Their villages usually consist of a handful of communal dwellings in hollowed out hills, where the dwarves sleep in triple bunk beds packed tightly together with neither personal aesthetics nor privacy allowed. These are usually built in a ring  around a central meeting area and communal dining hall.  On the surface of these holowed out hills the dwarves usually grow wheat or else pen their great goat herds. A dwarven great goat can grow to be massive, some growing as large as 8 feet tall at the shoulder. The dwarves use them as beasts of both labor and warfare.

The largest dwarven community in the warm hills is the town of Great Mill, (the common grace dwarves detest fancy names and believe a thing should be named for what it does) so called because of the massive millstone the town is built around. The stone has a radius of just over 40' wide and weighs several thousands of pounds. It's operated by 20 massive goats, the largest goat from each village is sent to help pull the millstone. A village which sends a small or weak goat to pull the millstone is generally considered shameful and dishonest. The dwarves pay nicely for fertilizer and produce a vast ammount of flour which they sell far and wide. Despite all this seemingly impressive economic activity, the dwarves own no luxuries, and store all of their communal wealth in neatly stacked gold bars beneath their hills, a rainy day fund they'll never actually use.

The second group living in the Yellow Hills are the Great Goblin Encampment of Thanorek Thanorek is one of the least powerful goblin encampments in terms of its ability to wage war, but it is widely regarded as a place of pleasure and excess where those with the coin can purchase all manner of intoxicants and carnal experiences. Thanorek is run by a Hobgoblin named Niu Bo Wei.

Niu Bo Wei is a sybarite and hedonist; he does not care for the responsibilities that leading the Thanorek encampment imposes on him, but he does thoroughly enjoy the pleasures that his position allows. Niu Bo Wei maintains power mostly through his intense charisma and charming decadence—he sees his encampment as the worlds greatest brothel,  where all are welcome and where all appetites are satisfied.

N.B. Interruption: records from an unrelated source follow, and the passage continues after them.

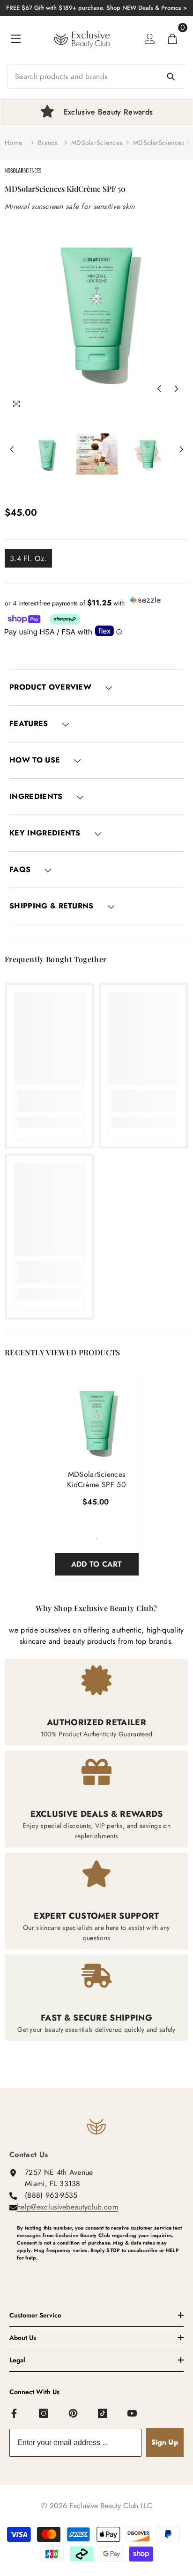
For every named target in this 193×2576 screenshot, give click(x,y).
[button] (159, 389)
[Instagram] (44, 2414)
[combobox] (96, 77)
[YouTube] (132, 2414)
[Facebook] (14, 2414)
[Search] (96, 77)
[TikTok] (103, 2414)
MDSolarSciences (96, 142)
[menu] (16, 38)
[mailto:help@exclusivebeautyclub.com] (100, 2273)
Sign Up (164, 2442)
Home (13, 142)
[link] (49, 1101)
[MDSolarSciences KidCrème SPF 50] (96, 1420)
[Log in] (150, 39)
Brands (48, 142)
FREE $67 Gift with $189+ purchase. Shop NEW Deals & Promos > (96, 7)
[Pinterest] (73, 2414)
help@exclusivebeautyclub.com (67, 2207)
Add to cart (96, 1564)
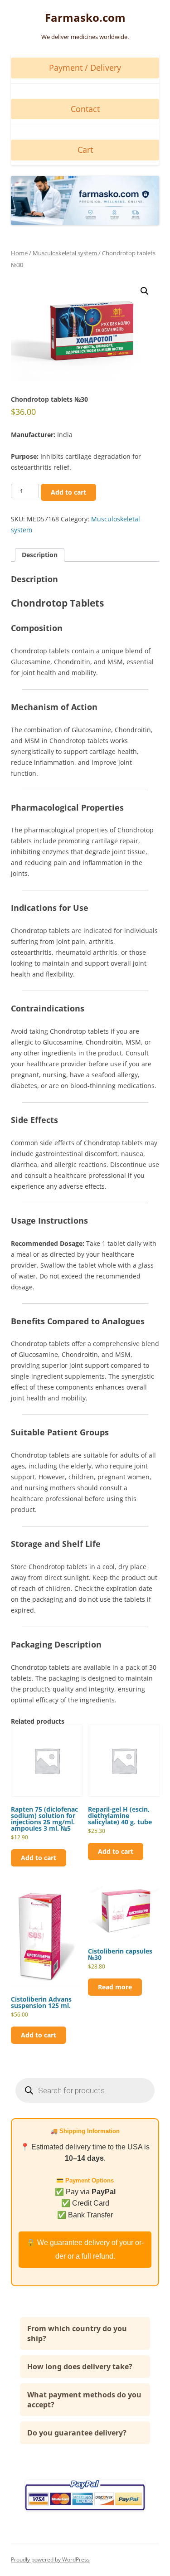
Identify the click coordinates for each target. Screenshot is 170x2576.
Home (19, 253)
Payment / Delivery (85, 67)
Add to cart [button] (38, 1857)
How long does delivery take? (79, 2367)
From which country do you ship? (77, 2333)
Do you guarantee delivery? (76, 2433)
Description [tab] (40, 554)
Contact (85, 108)
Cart (85, 149)
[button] (144, 291)
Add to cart (68, 492)
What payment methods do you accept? (84, 2400)
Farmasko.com (85, 18)
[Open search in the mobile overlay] (85, 2090)
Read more (115, 1987)
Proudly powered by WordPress (50, 2559)
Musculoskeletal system (65, 253)
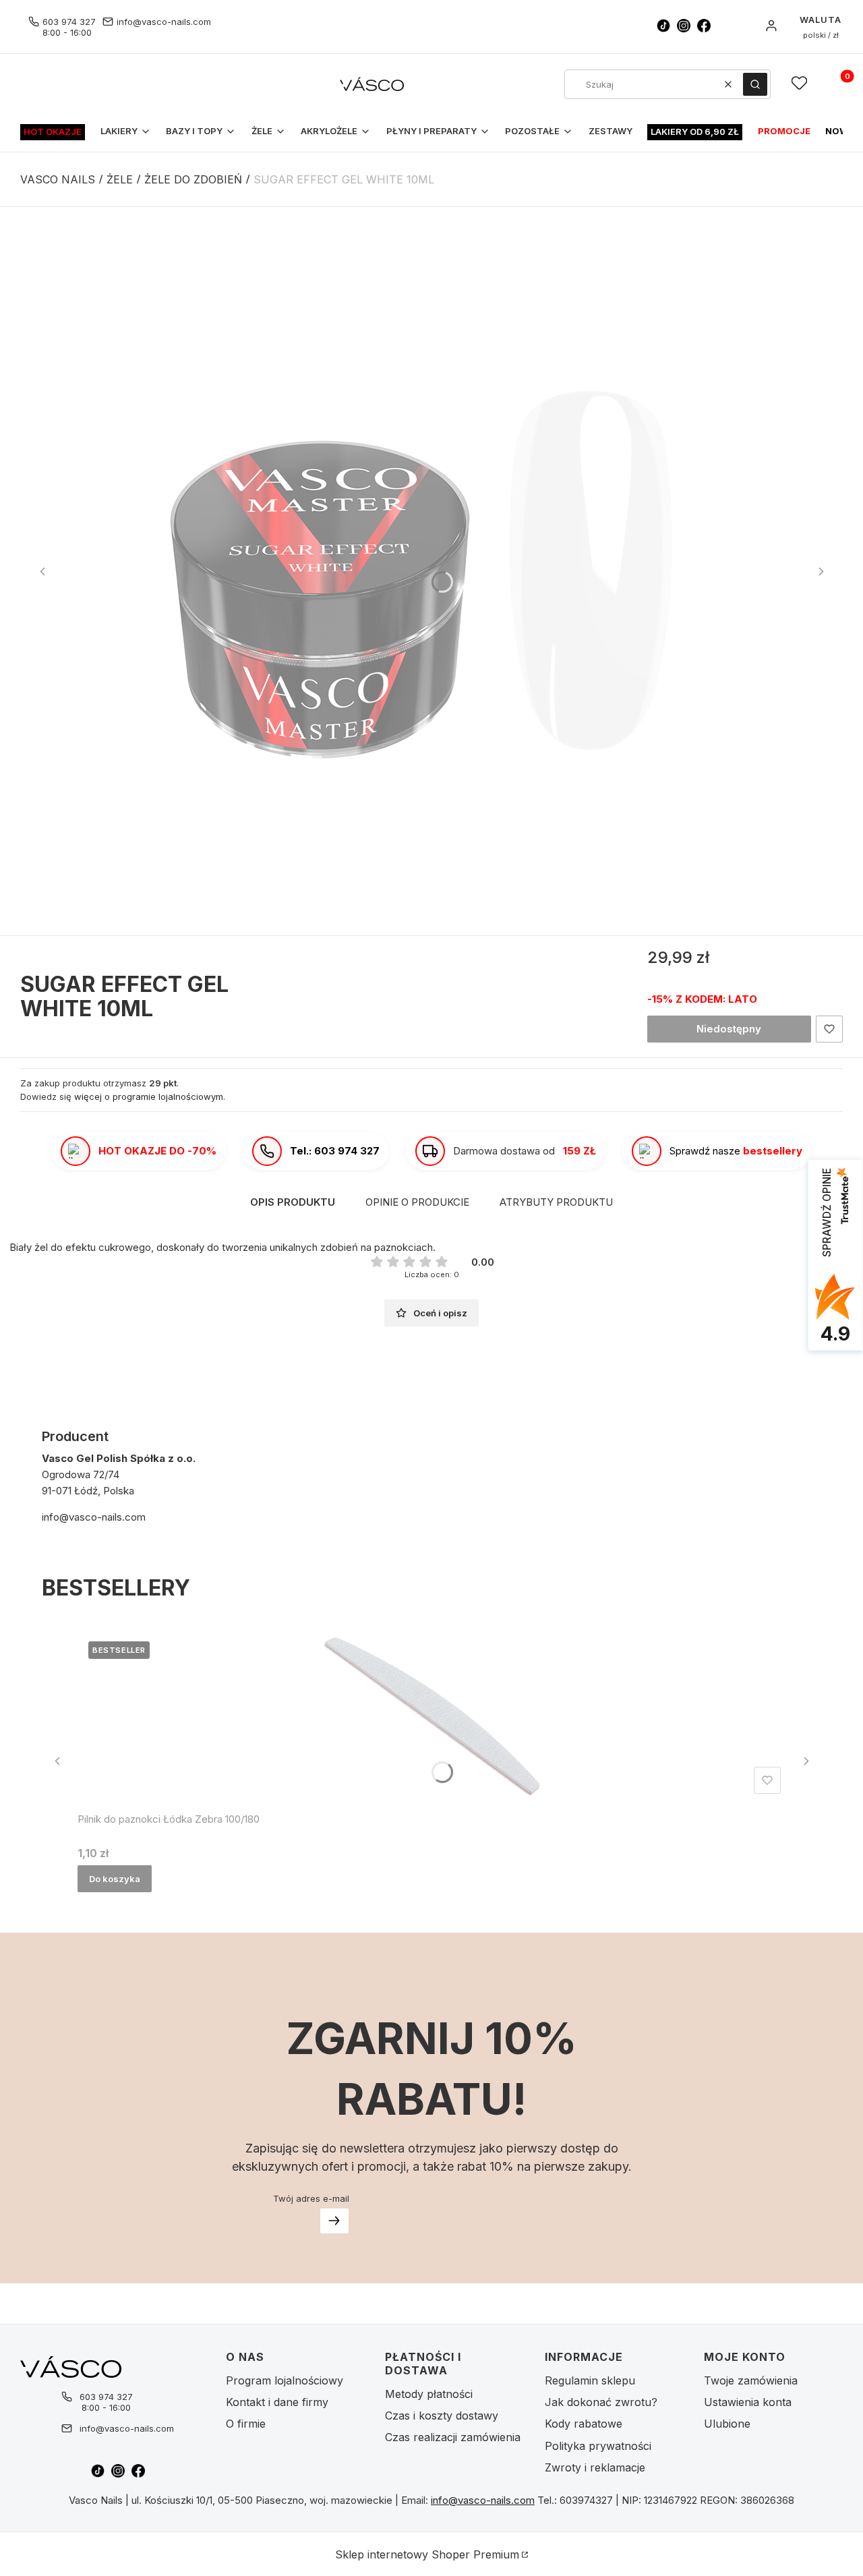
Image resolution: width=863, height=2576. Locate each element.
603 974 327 (69, 21)
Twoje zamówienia (751, 2380)
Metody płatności (429, 2394)
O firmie (246, 2423)
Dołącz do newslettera (334, 2220)
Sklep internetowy (427, 2554)
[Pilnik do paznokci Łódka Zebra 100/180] (432, 1715)
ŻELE (120, 179)
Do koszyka (114, 1878)
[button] (755, 84)
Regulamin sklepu (590, 2380)
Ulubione (727, 2423)
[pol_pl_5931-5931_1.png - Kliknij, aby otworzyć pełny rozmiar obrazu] (431, 571)
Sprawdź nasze (735, 1150)
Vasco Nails (57, 179)
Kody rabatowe (583, 2423)
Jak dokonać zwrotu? (601, 2402)
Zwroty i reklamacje (595, 2467)
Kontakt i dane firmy (277, 2402)
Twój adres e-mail (311, 2198)
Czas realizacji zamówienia (452, 2437)
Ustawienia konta (748, 2402)
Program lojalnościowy (284, 2380)
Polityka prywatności (598, 2446)
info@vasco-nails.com (164, 21)
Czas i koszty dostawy (441, 2415)
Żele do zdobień (193, 179)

While most goblin hordes move from place to place the Thanorek encampment, is more permanent having been built around The Brazier; a fire pit made of rune-etched iron in which an efreeti is bound by magic. The goblins of Thanorek worship the “Flame Lord” as a god, but the efreeti wishes only to be fre
ed. The majority of Thanoreks population are goblins, hobgoblins, and bugbears, but all races are welcome and it is not uncommon for people to come to Thanorek to disappear or hide frome their troubles. The goblin locals live in low round yurts, and live a hunter gatherer lifestyle for the most part. The pleasure domes, decorated in garish colors, some laced with magic pigments that sear into the eyes of those who view them, are large and varied. It is said there is no pleasure in the Material Realm that Thanorek cannot provide, and few pleasures beyond the material which it cannot find for the man with the right coin.